Arguments Against Slavery

In several instances, Equiano uses his experiences (either first-hand, or as a spectator) with slavery to argue against the institution. In these instances, Equiano will temporarily abandon the current plot to offer different types of arguments denouncing slavery and calling for its abolition.

A large portion of arguments are made on moral grounds. In describing butcheries and mutilations of slaves—like an escaped slave's leg being chopped off or another being castrated, as well as in describing the inhumane indifference towards Africans, Equiano is appealing to a deep, instinctual part of the reader. Equiano additionally describes the pestilential, cramped conditions on slave ships to further this appeal to a kind of "gag reflex" in the reader, who Equiano hopes, will react with disgust and join the abolitionist cause.

Equiano also argues against slavery on religious grounds. He points out passages in the Bible detailing Christ's compassion or similar traits, and then describes cruel slave owners' behavior as contrast. Equiano's argues that no Christian person could find slavery permissible, as the institution contradicts several concepts at the core of Christian thought and teaching.

Equiano also attempts to find comparisons between Africans and whites. He claims that his tribe practices circumcision and other rituals similar to Jews in the Old Testament, and that Africans and whites are related, according to the Bible, through Abraham. The difference in skin color is ascribed to differences in environments only. By making a case that Africans and whites are not so dissimilar, Equiano is trying to combat the proslavery notion that Africans are innately inferior to whites.

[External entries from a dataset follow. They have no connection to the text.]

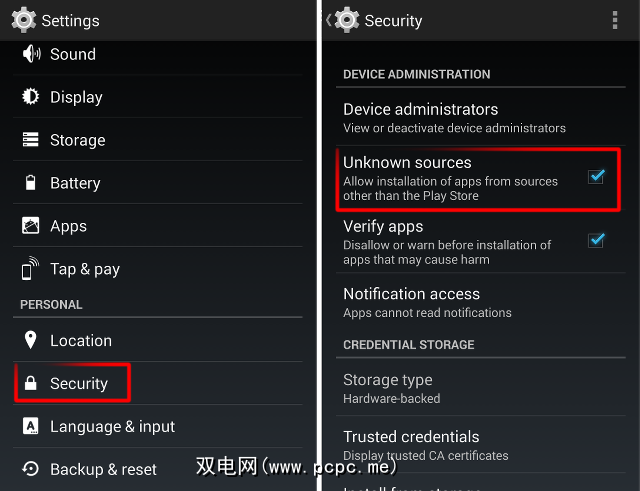Go back using the Security header gear
The width and height of the screenshot is (640, 491).
[x=346, y=20]
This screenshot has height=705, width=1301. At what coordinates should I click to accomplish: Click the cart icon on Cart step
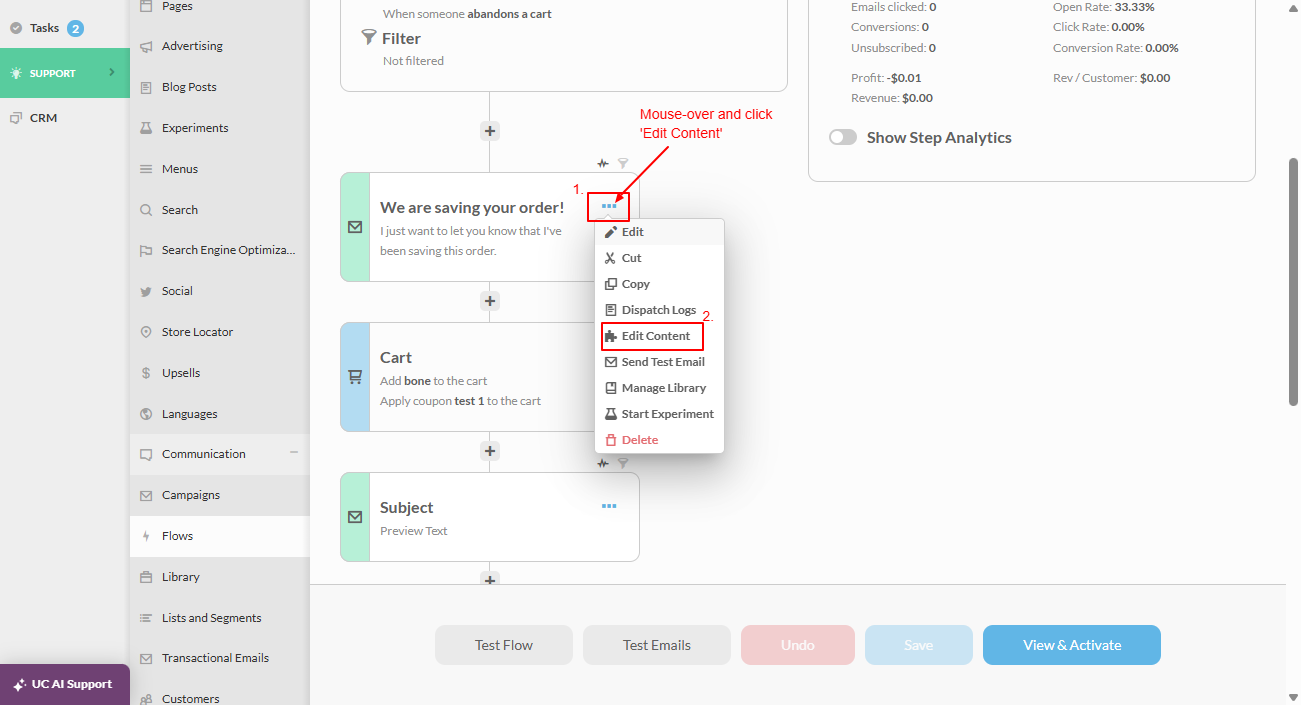tap(355, 377)
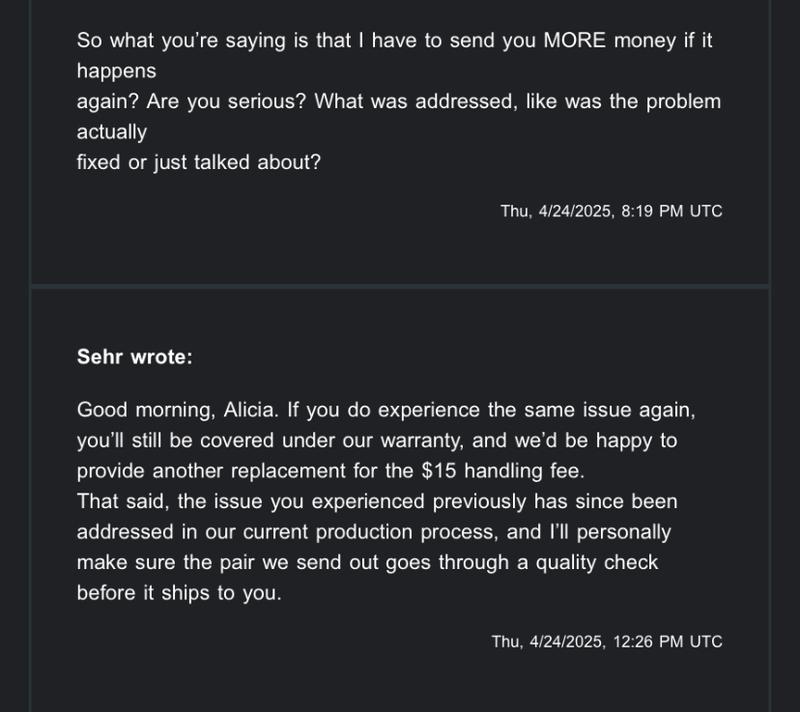Click the 8:19 PM UTC timestamp
Viewport: 800px width, 712px height.
(x=611, y=211)
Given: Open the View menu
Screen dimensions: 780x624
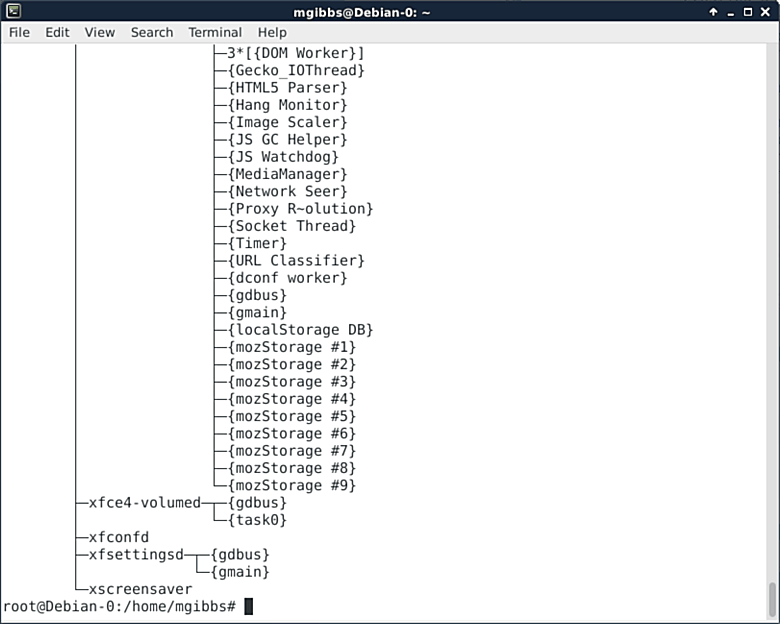Looking at the screenshot, I should click(x=100, y=32).
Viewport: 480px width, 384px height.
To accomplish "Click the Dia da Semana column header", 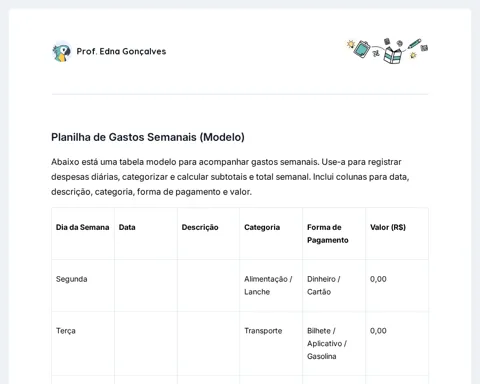I will point(83,227).
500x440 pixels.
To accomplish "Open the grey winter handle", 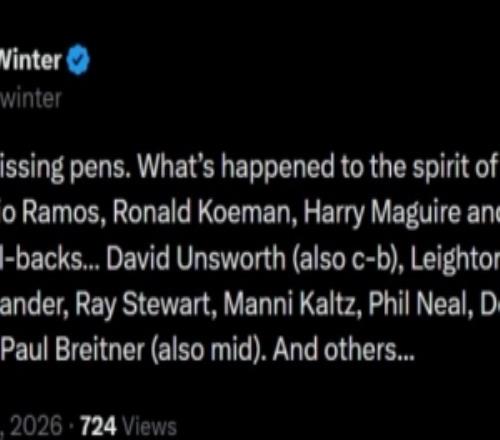I will point(31,98).
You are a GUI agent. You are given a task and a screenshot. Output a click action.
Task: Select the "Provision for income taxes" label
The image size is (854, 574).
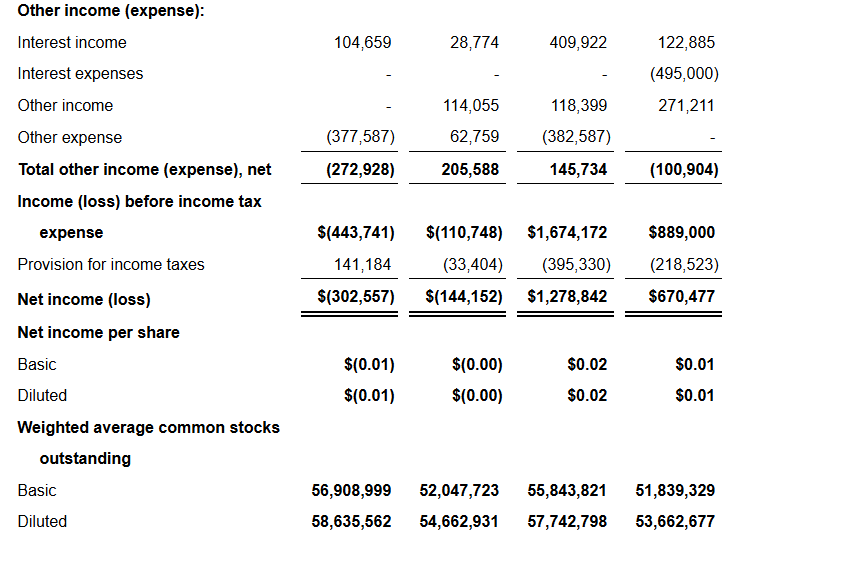coord(111,265)
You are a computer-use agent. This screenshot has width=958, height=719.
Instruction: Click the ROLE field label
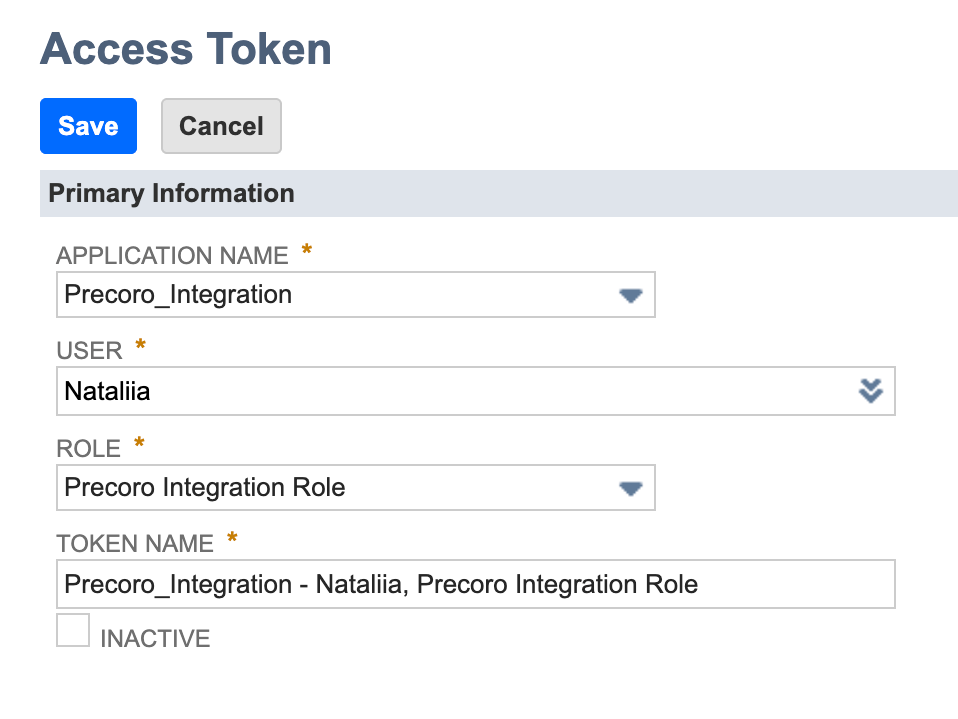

Finally, Equiano tries to use economic arguments. He claims in Chapter 12 that the British would benefit from ceasing the slave trade, as abolishing slavery would increase the population of Africa, and a well-populated Africa would require British goods and services, causing Britain to thrive economically.


It becomes increasingly apparent as the narrative moves along that Equiano chiefly values and seeks freedom, above all else. Slavery is the obvious impediment to freedom, and Equiano makes clear that no amount of "kind" masters or decent treatment changes the basic oppression and denigration of the master-slave relationship. However, it is interesting to note that, while Equiano will never mentally succumb to a master, no matter how kind, he does have a sense of duty and emotional attachment to his kind masters, most especially Robert King. Equiano makes it clear that, while he will perform the physical slave labor demanded by his masters as a pure survival tactic, mentally he will never be a slave or adopt the defeated slave mentality. So, in an important way, Equiano retains a kernel of freedom, even through the darkest days.

Equiano survives his various ordeals because of his commitment to freedom. His shrewd business transactions as he sells goods around the Caribbean for profit are not simply financial opportunism; they are an expression of freedom, not only because the money might buy his freedom, but because free men should have to right to conduct trade.

One of the ironies of freedom Equiano frequently points out is the "freed black man." Equiano receives his manumission and is thereafter emancipated as a slave. However, Equiano questions what this emancipation really means, and how truly free the freed black man is. Equiano is frequently cheated in business and other arenas because, by law, a black man has no legal rights versus a white man. The black man is not able to bring any legal action against a white man for perceived wrongs. Naturally, this legal reality is the direct result of the prevalent racism of the era. By calling into question the freedom of the free black man, Equiano demonstrates that equality is clearly not the same as the abolition of slavery, and so even the emancipated black man is not truly free.